The first problem comes from the fact that C datatypes are not always of the
same size depending on the processor. On 32 bits machines (such as x86 and
some ppc), they are stored on 4 bytes where they are stored on 8 bytes on 64
bits machines (such as amd64).
Then, a second problem comes from the fact that datatypes are not
represented the same way on these architectures. amd64 and x86 are called
little-endian architectures (as opposed to big-endian architectures like
ppc) because they store the bytes of a given integer in a right-to-left way.
For example, the number 16909060 is written Ox01020304 in hexadecimal base.
On big endian machines, it will be stored as for bytes ordered that way:
01.02.03.04. On little-endian machines, it will be stored as 04.03.02.01, ie
bytes are in reverse order.
A third problem comes from the so-called padding bytes. They come from the
fact that it is for example much more efficient for the processor to load a
4-bytes long data (such as an float) if it is aligned on a 4-bytes boundary,
ie if its first byte is placed in a region of the memory which address is a
multiple of 4. If it is not the case, the bus needs 2 cycles to retrieve the
data. That is why the compiler makes sure that any data declared in your
program are aligned in memory. When manipulating structures, it means that
the compiler may introduce some "spaces" between your fields to make sure
that each of them is aligned on the right boundary. Then, the boundaries
vary according to the aligned data. Most of the time, the alignment for a
data type is the data size (2 bytes for shorts which are 2-bytes long and so
on), but not always ;) And this all this was too easy, those values are not
only processor dependent, but also compiler and OS dependent. For example,
doubles (eight bytes) are 8-byte aligned on Windows and 4-byte aligned on
Linux... Let's take an example:
\verbatim struct MixedData{
char data_1;
short data_2;
char data_3;
int data_4;
};\endverbatim
One would say that the size of this structure should be 8 bytes long on x86
(1+2+1+4), but in fact, it is 12 bytes long. To ensure that data_2 is
2-aligned, one unused byte is added between data_1 and data_2 and 3 bytes
are wasted between data_3 and data_4 to make sure that this integer is
4-bytes aligned. Those bytes added by the compiler are called padding bytes.

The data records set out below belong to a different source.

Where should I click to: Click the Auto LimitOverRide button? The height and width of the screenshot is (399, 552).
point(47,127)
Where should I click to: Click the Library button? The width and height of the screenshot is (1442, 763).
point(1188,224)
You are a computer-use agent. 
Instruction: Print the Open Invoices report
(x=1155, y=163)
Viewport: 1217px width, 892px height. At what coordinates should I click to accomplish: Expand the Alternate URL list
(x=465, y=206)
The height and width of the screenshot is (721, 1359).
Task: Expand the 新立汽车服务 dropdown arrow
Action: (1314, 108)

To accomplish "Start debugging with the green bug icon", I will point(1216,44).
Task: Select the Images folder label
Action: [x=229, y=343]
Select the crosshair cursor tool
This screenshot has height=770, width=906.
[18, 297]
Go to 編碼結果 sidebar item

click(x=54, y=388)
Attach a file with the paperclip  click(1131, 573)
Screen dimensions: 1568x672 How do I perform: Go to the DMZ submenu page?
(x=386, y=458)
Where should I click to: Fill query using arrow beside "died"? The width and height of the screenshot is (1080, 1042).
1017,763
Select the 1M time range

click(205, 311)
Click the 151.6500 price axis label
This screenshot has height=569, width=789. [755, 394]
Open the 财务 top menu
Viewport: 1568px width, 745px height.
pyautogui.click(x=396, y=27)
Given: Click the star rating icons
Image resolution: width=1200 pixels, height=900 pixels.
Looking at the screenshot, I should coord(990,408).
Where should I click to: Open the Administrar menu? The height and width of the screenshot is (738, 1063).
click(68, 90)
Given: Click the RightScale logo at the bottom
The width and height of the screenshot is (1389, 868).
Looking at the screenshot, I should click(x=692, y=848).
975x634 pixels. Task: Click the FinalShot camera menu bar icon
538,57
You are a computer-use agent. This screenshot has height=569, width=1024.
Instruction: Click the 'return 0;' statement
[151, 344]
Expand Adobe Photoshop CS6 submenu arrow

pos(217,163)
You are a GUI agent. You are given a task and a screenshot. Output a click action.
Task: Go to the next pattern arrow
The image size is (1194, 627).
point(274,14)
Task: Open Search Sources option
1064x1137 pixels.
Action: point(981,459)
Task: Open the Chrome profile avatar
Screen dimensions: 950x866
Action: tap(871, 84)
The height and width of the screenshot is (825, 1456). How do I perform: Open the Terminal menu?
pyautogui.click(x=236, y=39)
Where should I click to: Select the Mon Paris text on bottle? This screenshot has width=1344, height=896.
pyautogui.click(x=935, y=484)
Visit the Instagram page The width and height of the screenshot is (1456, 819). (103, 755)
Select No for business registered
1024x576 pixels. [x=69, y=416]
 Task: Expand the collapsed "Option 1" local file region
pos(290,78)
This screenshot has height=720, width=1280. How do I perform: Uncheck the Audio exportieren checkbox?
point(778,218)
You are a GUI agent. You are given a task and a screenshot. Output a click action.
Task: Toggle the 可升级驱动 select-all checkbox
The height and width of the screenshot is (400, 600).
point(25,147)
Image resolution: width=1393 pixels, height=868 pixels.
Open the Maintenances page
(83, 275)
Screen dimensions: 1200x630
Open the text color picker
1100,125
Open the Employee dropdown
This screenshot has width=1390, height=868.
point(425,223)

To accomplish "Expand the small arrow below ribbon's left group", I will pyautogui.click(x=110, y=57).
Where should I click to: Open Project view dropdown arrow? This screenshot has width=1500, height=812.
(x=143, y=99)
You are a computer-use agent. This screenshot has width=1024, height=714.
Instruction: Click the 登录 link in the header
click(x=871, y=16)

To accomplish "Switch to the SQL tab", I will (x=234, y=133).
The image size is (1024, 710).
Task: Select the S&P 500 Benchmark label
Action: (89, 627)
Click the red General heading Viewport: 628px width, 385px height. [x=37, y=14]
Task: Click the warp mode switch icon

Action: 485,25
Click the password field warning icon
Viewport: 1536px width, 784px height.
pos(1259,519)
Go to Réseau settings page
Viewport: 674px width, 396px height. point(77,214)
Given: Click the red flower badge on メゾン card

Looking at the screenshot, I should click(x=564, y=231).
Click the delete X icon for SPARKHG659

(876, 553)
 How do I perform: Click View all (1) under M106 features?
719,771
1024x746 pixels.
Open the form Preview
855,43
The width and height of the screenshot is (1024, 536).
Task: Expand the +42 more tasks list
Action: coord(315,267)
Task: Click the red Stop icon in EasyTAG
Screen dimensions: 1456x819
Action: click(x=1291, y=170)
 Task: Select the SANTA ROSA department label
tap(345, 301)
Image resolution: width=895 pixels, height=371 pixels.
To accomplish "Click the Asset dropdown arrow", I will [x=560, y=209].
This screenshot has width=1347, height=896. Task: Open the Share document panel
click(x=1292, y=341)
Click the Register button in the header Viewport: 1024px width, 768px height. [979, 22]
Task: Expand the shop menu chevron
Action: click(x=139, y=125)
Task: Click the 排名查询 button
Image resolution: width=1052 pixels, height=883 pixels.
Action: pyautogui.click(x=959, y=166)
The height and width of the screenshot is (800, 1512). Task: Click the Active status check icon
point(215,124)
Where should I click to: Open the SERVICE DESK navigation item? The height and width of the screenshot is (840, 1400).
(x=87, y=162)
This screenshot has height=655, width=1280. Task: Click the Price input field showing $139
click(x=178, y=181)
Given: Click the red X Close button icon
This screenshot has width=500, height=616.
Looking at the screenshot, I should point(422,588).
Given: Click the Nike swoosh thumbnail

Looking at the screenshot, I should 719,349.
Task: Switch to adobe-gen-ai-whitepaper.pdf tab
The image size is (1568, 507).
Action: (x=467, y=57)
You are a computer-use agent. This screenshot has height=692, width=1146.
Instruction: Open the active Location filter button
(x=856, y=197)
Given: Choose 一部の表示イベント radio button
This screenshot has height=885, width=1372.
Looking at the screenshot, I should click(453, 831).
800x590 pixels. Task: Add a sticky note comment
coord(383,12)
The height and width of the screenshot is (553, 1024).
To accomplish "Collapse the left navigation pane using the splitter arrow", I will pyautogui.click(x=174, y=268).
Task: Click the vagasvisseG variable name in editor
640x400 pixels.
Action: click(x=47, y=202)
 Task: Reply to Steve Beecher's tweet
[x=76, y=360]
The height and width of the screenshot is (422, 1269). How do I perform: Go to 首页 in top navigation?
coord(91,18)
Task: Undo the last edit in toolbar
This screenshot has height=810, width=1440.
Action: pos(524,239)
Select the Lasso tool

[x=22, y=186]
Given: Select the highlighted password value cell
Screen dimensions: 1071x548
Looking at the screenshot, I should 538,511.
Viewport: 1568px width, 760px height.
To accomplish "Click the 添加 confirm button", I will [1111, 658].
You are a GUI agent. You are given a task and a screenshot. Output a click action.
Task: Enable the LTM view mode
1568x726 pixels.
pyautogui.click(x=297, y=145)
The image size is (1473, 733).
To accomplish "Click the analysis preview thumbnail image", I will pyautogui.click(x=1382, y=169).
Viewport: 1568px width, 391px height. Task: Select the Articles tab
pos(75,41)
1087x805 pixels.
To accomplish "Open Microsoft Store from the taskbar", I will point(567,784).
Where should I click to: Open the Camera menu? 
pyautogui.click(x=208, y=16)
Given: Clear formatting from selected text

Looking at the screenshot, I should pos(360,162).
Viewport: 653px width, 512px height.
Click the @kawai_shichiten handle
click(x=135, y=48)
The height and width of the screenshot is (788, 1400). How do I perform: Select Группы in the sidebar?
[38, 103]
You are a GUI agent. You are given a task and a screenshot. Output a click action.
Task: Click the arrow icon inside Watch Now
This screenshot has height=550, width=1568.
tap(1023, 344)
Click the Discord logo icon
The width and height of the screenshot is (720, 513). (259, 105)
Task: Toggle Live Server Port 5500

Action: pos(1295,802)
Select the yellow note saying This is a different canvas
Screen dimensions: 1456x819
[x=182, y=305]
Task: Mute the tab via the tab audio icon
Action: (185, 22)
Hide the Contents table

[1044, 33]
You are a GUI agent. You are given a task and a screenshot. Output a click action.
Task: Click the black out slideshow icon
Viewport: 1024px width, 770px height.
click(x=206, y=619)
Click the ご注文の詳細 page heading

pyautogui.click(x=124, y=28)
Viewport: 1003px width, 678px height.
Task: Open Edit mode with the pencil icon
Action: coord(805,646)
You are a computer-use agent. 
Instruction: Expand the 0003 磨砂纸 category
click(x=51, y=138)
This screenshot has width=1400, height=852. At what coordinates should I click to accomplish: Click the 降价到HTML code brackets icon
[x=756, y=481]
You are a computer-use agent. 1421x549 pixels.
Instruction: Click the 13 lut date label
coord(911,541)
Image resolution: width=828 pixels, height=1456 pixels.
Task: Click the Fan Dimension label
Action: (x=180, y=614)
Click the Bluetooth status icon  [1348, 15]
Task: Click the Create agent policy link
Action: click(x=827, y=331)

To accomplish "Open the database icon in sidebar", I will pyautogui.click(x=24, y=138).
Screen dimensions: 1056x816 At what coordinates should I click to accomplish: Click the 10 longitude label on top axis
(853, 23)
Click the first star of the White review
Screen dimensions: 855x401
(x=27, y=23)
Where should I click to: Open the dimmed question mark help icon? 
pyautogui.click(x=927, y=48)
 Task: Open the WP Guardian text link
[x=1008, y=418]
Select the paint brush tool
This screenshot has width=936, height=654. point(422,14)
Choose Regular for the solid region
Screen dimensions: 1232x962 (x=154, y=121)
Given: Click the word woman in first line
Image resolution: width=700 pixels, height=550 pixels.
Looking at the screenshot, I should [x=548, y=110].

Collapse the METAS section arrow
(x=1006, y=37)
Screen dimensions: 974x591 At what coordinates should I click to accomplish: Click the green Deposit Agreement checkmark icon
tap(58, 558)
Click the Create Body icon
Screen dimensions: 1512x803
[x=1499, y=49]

Some of them may be added at the end of the structure to make sure that the
total size fulfill some criterions. On ARM machines, any structure size must
be a multiple of 4, leading a structure containing two chars to be 4 bytes
long instead of 2.
\subsection GRAS_tut_tour_simpledata_intro_gras Dealing with hardware heterogeneity in GRAS
All this certainly sounds scary and getting the things right can easily turn
into a nightmare if you want to do so yourself. Lukily, GRAS converts your
data seamlessly in heterogeneous exchanges. This is not really a revolution
since most high-level data exchange solution do so. For this, most solutions
convert any data to be exchanged from the sender representation into their
own format on the sender side and convert it to the receiver representation
on the other side. Sun RPC (used in NFS file systems) for example use the
XDR representation for this. When exchanging data between homogeneous
hosts, this is a clear waste of time since no conversion at all is needed,
but it is easier to implement. To deal with N kind of hardware architecture,
you only have to implement 2*N conversion schema (from any arch into the
exchange format, and from the exchange format into any arch).
In GRAS, we prefered performance over ease of implementation, and data won't
get converted when it's not needed. Instead, data are sent in the sender
representation and it is then the responsability of the receiver process to
convert it on need. To deal with N architectures, there is N^2 conversion
schema (from any arch to any arch). Nevertheless, GRAS known 9 different
architectures, allowing it to run on almost any existing computer: Linux
(x86, ia64, amd64, alpha, sparc, hppa and PPC), Solaris (Sparc and x86), Mac
OSX, IRIX and AIX. The conversion mecanism also work with the Windows
conventions, but other issues are still to be solved on this arch.
This approach, along with careful optimization, allows GRAS to offer very
competitive performance. It is faster than CORBA, not speaking from web
services which suffer badly from their textual data representation (XML).
\subsection GRAS_tut_tour_simpledata_use Actually exchanging data in GRAS messages
As stated above, all this conversion issues are dealed automatically by GRAS
and there is very few thing you should do yourself to get it working.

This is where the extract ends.